Les sectes

Dernière modification: 4 Novembre 2020

Une secte peut être définie de manière neutre ou critique.

Dans son acception neutre, une secte est un groupe qui s'est différencié d'un autre soit en se coupant (secare) soit en suivant (sequor) des enseignements décrits comme non-conformes par le groupe majoritaire

Aujourd'hui, c'est la définition critique qui tend à se généraliser. Une secte est dès lors un groupe religieux perçu comme dangereux.

Comme aucun groupe ne se définit lui-même comme dangereux, le concept de secte est toujours appliqué de l'extérieur par un ensemble d'individus à un autre. Se pose dès lors la grande question des "critères" de ce qui est dangereux. Puisque la définition même de la secte naît d'un désaccord entre groupes d'individus, aucune unanimité ne peut être dégagée à propos de ces critères. Voici toutefois quelques propositions pour qualifier ce qui est dangereux dans un groupe religieux (et probablement en tout groupe).

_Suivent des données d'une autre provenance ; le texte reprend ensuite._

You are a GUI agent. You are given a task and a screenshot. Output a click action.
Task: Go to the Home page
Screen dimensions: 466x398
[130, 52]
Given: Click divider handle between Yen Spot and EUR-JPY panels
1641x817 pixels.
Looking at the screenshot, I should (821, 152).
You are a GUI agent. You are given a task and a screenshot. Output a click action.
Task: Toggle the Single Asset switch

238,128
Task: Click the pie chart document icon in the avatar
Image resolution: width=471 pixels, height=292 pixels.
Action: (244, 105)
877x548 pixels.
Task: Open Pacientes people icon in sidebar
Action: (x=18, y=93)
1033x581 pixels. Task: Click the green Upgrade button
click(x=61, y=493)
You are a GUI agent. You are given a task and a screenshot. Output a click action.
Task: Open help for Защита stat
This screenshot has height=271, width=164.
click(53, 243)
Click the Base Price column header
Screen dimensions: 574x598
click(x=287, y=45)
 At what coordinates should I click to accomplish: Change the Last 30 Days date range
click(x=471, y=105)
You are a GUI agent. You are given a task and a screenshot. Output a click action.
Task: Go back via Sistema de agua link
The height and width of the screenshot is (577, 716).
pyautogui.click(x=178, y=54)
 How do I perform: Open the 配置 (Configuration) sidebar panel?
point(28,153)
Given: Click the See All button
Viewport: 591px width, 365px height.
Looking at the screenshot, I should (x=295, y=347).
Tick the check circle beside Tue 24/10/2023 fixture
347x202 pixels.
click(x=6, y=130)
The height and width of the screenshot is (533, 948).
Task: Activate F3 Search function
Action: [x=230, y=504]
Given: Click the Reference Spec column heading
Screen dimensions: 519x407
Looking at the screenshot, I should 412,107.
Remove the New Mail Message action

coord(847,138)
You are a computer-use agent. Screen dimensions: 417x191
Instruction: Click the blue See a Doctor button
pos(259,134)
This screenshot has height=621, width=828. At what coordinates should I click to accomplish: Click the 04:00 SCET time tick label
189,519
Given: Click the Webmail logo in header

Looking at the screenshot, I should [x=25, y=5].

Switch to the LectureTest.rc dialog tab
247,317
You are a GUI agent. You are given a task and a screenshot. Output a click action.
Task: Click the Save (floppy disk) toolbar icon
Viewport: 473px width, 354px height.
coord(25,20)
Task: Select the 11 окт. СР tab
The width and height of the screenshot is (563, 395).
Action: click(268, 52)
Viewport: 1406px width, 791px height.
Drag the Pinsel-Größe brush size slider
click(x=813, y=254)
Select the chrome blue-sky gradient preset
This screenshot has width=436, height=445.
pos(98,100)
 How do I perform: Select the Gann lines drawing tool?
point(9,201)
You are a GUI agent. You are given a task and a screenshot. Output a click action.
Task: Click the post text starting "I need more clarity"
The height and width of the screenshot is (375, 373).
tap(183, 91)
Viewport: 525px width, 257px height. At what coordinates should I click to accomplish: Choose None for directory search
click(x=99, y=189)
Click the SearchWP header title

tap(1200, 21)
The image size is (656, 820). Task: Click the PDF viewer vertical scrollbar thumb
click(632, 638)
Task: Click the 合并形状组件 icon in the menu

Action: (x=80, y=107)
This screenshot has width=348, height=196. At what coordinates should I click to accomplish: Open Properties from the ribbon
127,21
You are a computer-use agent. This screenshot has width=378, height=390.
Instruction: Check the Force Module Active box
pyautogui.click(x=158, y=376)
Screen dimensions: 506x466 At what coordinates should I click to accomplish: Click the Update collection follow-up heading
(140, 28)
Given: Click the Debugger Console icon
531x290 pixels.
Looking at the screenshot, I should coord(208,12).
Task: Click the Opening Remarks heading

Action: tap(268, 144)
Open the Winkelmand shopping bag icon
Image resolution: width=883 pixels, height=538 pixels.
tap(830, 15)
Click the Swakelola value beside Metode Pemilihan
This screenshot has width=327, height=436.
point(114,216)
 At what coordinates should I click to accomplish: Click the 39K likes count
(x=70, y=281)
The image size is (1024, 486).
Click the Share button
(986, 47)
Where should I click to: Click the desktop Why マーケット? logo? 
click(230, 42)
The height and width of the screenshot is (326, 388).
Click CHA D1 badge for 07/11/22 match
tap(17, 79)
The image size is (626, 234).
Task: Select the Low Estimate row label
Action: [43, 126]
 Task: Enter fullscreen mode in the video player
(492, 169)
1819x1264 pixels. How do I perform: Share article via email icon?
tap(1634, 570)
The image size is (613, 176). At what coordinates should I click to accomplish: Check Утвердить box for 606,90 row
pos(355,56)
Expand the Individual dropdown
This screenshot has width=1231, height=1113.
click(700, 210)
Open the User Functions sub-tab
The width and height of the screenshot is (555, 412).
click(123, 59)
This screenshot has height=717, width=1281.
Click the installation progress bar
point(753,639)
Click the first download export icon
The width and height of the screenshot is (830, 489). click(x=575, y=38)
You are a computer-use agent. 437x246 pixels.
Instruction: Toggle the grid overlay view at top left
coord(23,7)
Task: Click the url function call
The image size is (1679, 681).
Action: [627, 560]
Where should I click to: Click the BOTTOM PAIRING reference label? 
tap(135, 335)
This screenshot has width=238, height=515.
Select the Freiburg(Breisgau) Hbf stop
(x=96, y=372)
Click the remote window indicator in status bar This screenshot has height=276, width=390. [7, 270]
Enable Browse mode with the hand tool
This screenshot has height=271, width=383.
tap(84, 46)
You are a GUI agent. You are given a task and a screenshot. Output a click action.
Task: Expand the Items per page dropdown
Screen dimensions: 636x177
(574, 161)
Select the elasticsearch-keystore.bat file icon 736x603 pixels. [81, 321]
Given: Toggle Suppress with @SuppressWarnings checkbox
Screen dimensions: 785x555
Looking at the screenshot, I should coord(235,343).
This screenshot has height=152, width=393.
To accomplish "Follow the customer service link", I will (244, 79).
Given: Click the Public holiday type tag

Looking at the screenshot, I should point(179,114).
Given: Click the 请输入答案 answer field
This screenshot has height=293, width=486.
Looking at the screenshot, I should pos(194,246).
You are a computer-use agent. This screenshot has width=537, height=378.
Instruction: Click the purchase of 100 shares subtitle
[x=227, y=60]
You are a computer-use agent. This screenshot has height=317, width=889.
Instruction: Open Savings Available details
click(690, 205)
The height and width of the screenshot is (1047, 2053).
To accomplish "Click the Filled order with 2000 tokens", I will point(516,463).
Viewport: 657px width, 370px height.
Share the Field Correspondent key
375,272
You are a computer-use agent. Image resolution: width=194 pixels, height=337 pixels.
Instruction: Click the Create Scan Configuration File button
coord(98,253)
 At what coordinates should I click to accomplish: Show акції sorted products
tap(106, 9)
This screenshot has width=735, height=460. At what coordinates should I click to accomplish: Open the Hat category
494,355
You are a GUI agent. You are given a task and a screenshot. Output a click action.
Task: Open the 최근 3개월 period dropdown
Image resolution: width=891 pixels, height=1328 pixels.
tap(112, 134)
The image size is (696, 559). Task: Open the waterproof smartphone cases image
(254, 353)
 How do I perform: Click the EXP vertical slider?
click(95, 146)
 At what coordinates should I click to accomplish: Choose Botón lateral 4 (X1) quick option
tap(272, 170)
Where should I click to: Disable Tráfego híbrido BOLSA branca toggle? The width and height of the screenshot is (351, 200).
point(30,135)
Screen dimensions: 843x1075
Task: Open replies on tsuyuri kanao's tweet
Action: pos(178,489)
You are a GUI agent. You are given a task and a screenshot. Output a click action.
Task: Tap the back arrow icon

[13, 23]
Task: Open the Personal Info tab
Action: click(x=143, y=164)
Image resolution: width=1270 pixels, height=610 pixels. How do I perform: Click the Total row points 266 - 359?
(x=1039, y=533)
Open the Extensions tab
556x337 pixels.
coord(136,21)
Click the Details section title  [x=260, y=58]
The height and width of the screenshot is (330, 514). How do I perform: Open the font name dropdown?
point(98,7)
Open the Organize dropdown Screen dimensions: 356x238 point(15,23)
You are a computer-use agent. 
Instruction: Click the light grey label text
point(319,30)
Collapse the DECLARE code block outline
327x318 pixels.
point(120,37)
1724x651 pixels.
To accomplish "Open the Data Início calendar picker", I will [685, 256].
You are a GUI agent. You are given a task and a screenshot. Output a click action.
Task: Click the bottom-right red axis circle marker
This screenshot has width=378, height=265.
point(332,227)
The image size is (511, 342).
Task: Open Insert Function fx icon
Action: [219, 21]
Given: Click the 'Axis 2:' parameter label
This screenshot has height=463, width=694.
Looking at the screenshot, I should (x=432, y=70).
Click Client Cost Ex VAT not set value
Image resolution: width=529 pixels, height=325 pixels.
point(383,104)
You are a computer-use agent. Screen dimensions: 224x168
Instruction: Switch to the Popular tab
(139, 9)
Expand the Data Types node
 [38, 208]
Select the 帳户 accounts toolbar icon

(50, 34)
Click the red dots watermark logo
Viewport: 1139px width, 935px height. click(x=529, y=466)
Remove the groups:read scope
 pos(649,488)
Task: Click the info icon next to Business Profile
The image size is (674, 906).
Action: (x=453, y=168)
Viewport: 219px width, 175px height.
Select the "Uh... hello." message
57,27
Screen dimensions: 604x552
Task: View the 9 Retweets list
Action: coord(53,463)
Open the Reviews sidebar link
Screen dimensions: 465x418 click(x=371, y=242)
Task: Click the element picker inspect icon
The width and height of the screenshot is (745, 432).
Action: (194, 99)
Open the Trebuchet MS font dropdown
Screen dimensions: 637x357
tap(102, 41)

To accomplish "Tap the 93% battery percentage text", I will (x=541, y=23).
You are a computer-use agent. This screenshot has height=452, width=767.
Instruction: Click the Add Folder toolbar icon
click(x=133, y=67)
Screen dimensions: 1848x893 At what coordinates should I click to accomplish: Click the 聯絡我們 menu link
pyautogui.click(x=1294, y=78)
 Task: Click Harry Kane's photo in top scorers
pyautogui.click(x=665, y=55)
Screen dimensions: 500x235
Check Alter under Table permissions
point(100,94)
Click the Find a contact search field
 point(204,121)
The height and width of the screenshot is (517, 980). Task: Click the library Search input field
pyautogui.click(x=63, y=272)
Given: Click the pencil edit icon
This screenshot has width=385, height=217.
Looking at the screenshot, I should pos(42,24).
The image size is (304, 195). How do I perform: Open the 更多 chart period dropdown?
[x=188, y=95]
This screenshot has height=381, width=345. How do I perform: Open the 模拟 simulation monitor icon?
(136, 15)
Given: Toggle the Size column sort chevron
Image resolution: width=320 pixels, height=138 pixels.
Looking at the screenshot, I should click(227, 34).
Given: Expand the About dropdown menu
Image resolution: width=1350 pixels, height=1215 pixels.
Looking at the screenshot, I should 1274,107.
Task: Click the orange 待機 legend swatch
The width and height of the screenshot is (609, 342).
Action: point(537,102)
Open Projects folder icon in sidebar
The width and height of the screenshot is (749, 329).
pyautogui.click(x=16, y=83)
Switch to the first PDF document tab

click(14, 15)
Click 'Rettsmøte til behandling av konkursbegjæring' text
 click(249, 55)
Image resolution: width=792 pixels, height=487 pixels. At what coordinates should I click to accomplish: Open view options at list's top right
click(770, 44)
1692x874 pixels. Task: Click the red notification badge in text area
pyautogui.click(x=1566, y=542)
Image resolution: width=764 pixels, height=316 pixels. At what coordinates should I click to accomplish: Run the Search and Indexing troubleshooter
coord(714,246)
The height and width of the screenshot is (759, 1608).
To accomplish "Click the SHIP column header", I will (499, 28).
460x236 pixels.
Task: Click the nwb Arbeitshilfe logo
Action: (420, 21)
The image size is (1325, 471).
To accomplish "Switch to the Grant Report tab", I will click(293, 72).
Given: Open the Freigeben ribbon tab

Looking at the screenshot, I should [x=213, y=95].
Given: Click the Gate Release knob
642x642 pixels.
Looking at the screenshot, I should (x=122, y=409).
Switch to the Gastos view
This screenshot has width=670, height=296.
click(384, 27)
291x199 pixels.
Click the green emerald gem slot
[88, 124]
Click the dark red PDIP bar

Un groupe religieux est qualifié de secte (et les religions historiques ont pu l'être, peuvent l'être ou pourraient elles aussi le redevenir) quand un ou plusieurs de ces facteurs sont présents:

  • Accaparement de la plénitude de la Vérité: le monde est perçu en blanc et en noir, entre ceux du dedans qui ont le Vrai et ceux du dehors qui sont dans l'erreur (par exemple: les témoins de Jéhovah, et dans une mesure moindre, les mormons ou les néo-apostoliques; au sein des religions historiques, les groupes ou communautés absolutistes qui refusent non seulement le dialogue inter-religieux, mais aussi tout dialogue intra-religieux).
  • Prise de pouvoir par un·e ou des chef·fe·s de fileune ou plusieurs personnes charismatiques sont à la tête d’un mouvement qui met en place des dépendances, intellectuelles, affectives, voire sexuelles, et cela au lieu de susciter une nouvelle indépendance en vue d'une réelle interdépendance (par exemple: les excès passés des Enfants de Dieu ou la pratique problématique de certains "gourous" comme Shri Mataji, Guru Mahara Ji, Rajneesh, au sein de certaines sectes orientales).
  • Invocation de forces troubles: entités occultes et "extra-terrestres" qui prétendent mener à une vie plus riche, mais qui mènent à la mort... (par exemple: OTS, les Portes du Paradis, les groupes soucoupistes et les mouvements ésotérico-occultes...).
  • Absence d'une liberté réelle pour entrer et pour sortir du groupe: pressions sur les nouveaux membres pour qu'ils quittent leurs ami·e·s et leur famille si ceux·celles-ci ne se convertissent pas à leur tour; menaces spirituelles fortes en cas de prise de distance de leur part (les communautés très hiérarchisées, voire même certaines communautés "chrétiennes" ou "musulmanes").
  • Demande d'argent pour transmettre les niveaux "supérieurs" de l'enseignement: l'absence de gratuité révèle l'intérêt premier du groupe pour ce que l'adepte peut lui donner et non pour ce que le groupe peut lui offrir (par exemple: la scientologie).

La dangerosité n’est pas immédiatement discernable car certains des points précédents peuvent être dissimulés ou être justifiés selon certain·e·s.

Certain·e·s adeptes ne veulent pas croire qu’ils·elles sont dans l’erreur, il est donc très difficile parfois d’accepter le fait de s’être fait mener dans une secte alors qu’ils·elles croient avoir trouvé une pensée nouvelle et vraie.

Un signe plus objectif est la non-collaboration effective du groupe avec d'autres groupes religieux. Cette autosuffisance (qui n'a pas besoin d'autrui) empêche tout regard extérieur, rend imperméable à l'inter-critique et anesthésie les possibilités d'une réelle autocritique.

Religion, spiritualité, secte?

Qu'est-ce que la spiritualité?

En un mot, il y a comportement sectaire (fortement amplifié dans les sectes et le plus souvent régulé dans les religions, mais pas toujours!) chaque fois qu'il y a prise de pouvoir dans le groupe sur l'avoir ou le savoir, l'être ou l'agir de ses membres.